> _Exercise requirements_
A: Write out the passage of the Rachel Wurzman profile from "A neuroscientist and" up to and including "journals in 2016.".
B: Extend the Rachel Wurzman profile past its final sentence.
======== Source extract ========
Why you should listen

A neuroscientist and neuroethicist by training, Rachel Wurzman is passionate about two-way communication between the neuroscientific community and lay public that inspires transformative change in how human beings connect with each other, with technology and with institutions like medicine and government. She has authored more than  20 peer-reviewed articles and book chapters in the fields of neuroscience, neuroethics and policy, including Wiley's number one most frequently downloaded article out of over 20 neurology journals in 2016.

Wurzman serves as director of science for the nonprofit, SeekHealing, which implements creative ways to connect people intentionally and authentically in order to build communities that are inherently resilient to addiction. SeekHealing serves people at risk for overdose and provides free, connection-oriented support services to anyone at any stage in the addiction healing process.
======== Data supplied ========
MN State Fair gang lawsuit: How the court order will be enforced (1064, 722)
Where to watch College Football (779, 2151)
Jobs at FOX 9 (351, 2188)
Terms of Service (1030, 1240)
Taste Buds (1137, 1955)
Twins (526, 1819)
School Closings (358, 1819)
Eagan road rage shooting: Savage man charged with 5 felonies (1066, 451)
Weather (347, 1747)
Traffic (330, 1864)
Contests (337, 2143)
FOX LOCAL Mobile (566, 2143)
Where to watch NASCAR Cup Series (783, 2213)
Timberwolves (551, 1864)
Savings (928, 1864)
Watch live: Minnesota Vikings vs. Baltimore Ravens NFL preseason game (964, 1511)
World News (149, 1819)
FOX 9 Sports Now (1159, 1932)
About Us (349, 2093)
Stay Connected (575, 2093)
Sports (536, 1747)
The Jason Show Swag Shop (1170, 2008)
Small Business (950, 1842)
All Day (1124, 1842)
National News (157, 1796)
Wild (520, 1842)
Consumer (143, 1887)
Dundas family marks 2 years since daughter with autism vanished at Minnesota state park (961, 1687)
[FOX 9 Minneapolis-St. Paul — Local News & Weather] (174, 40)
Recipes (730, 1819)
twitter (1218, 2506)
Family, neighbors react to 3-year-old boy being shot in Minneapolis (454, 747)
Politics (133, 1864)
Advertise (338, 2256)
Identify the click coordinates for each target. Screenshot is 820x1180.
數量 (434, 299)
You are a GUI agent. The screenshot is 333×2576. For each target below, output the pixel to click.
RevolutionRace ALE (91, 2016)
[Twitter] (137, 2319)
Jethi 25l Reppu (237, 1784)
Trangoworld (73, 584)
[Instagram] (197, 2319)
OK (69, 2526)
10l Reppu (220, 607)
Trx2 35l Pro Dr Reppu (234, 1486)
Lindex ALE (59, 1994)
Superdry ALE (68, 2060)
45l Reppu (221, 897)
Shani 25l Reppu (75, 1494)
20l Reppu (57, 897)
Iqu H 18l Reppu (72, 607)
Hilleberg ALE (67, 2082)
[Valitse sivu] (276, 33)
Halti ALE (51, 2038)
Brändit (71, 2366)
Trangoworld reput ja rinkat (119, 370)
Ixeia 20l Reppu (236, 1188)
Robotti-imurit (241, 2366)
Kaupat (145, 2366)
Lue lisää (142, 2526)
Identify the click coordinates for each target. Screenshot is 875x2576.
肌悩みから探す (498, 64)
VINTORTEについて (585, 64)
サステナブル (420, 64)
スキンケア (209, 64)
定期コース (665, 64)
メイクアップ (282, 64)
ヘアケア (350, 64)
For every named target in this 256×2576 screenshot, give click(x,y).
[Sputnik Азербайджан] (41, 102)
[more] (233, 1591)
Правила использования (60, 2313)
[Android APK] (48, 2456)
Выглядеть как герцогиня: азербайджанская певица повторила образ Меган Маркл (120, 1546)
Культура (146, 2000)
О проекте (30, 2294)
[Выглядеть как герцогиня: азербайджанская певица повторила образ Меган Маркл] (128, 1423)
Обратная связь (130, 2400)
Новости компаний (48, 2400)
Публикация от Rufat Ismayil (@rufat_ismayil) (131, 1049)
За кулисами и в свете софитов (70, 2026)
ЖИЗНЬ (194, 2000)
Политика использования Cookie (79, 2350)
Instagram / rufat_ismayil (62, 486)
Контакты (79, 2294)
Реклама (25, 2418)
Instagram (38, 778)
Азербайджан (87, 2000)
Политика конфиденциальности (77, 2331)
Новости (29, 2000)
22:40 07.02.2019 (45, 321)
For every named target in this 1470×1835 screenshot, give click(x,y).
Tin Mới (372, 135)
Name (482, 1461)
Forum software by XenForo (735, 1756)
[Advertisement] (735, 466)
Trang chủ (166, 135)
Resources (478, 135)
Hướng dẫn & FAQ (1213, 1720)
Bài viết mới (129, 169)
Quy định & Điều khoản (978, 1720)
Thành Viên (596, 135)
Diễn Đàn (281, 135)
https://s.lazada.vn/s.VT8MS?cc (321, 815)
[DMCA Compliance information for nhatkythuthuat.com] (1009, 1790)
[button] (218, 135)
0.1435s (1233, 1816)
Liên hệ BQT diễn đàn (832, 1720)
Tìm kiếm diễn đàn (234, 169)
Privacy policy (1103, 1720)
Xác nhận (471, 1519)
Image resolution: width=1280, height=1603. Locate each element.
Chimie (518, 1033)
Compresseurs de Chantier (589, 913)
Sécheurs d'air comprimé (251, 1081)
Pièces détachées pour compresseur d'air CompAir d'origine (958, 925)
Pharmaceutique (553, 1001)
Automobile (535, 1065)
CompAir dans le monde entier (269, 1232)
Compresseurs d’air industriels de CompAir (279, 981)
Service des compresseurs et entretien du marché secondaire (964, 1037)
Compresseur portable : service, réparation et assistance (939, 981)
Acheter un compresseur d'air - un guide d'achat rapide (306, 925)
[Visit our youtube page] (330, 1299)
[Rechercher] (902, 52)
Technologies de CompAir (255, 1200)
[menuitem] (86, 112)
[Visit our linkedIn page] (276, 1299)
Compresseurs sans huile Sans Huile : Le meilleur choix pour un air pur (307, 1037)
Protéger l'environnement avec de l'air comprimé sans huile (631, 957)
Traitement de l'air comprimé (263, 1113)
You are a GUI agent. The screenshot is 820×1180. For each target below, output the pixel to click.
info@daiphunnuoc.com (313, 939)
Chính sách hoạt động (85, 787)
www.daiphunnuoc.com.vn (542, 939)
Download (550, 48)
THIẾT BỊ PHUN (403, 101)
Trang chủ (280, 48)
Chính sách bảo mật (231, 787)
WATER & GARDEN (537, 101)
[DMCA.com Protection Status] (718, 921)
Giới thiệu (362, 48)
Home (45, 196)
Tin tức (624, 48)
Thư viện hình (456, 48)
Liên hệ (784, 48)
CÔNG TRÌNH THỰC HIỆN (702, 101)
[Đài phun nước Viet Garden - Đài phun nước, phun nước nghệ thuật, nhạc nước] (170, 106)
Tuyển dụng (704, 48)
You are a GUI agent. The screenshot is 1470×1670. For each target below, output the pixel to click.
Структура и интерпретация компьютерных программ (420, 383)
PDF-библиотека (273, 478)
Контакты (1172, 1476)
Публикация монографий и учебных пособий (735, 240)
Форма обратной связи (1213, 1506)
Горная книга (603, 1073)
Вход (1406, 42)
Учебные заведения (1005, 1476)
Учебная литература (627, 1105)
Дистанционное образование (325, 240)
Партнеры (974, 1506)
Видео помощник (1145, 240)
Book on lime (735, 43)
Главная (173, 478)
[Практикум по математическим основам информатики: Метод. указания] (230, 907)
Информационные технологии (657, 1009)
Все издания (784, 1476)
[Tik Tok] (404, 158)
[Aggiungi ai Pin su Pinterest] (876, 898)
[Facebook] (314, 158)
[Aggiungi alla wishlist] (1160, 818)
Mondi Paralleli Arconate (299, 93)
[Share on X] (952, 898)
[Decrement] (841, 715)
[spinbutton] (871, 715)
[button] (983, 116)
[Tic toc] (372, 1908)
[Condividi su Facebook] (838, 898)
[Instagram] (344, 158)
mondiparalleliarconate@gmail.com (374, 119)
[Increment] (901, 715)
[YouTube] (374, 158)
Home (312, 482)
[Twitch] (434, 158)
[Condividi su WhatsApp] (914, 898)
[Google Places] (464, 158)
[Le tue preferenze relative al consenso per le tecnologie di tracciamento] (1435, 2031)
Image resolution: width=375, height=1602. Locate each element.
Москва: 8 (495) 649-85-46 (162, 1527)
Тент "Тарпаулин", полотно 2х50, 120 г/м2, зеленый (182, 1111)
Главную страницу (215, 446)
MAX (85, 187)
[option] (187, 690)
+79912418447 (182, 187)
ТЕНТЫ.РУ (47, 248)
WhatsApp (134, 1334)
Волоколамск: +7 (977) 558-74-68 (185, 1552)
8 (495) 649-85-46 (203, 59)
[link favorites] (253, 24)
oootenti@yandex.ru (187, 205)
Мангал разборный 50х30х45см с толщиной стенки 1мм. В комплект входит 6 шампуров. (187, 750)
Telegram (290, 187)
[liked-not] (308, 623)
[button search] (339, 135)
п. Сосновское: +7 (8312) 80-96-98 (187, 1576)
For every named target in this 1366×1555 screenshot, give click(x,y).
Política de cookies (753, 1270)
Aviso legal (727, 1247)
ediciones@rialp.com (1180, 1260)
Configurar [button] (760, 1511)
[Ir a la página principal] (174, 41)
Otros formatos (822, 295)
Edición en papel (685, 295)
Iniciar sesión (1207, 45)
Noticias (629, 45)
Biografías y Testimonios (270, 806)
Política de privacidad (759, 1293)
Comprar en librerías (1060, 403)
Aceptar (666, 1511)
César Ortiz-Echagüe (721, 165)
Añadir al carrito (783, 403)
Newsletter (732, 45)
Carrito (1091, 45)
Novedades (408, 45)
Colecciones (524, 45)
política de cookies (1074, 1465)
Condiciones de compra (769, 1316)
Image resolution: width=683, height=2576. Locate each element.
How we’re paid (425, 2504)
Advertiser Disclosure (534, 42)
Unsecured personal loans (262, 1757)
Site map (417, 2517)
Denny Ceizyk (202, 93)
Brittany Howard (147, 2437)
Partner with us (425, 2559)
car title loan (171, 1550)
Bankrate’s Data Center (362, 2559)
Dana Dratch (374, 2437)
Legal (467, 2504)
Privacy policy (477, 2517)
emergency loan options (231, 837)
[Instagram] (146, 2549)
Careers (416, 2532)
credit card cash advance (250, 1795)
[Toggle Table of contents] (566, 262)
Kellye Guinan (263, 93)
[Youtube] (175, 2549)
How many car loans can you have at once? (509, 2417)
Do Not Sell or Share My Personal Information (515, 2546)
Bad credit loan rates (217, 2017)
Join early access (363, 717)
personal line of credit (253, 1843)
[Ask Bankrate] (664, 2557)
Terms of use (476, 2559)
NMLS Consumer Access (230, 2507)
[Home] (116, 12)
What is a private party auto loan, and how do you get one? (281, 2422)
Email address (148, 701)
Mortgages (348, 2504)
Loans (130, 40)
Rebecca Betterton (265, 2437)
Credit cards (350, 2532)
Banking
========
> _Numbered responses_
A:
A neuroscientist and neuroethicist by training, Rachel Wurzman is passionate about two-way communication between the neuroscientific community and lay public that inspires transformative change in how human beings connect with each other, with technology and with institutions like medicine and government. She has authored more than  20 peer-reviewed articles and book chapters in the fields of neuroscience, neuroethics and policy, including Wiley's number one most frequently downloaded article out of over 20 neurology journals in 2016.

B:
Wurzman believes that an appreciation for how brain systems filter the various spectrums of human experience can be used to transform how society responds to current crises, ranging from the opioid epidemic to political hyperpolarization. In addition to studying the effects of SeekHealing's programs in opioid-ravaged lives and communities, Wurzman's ongoing research in neuroethics also addresses the implications of a biopsychosocial and "systems-oriented" perspective on neuropsychiatric spectrum phenomena (such as addiction) for research, treatment and social policy. Her advice and insights into neurocognition have been utilized to inform policy in past positions as a neuroscience and neuroethics advisor to the Pentagon, an intern in the White House Office of Science and Technology Policy under the Obama administration, and through her involvement with the International Neuroethics Society. Wurzman completed her doctoral and postdoctoral training at Georgetown University and the University of Pennsylvania, respectively.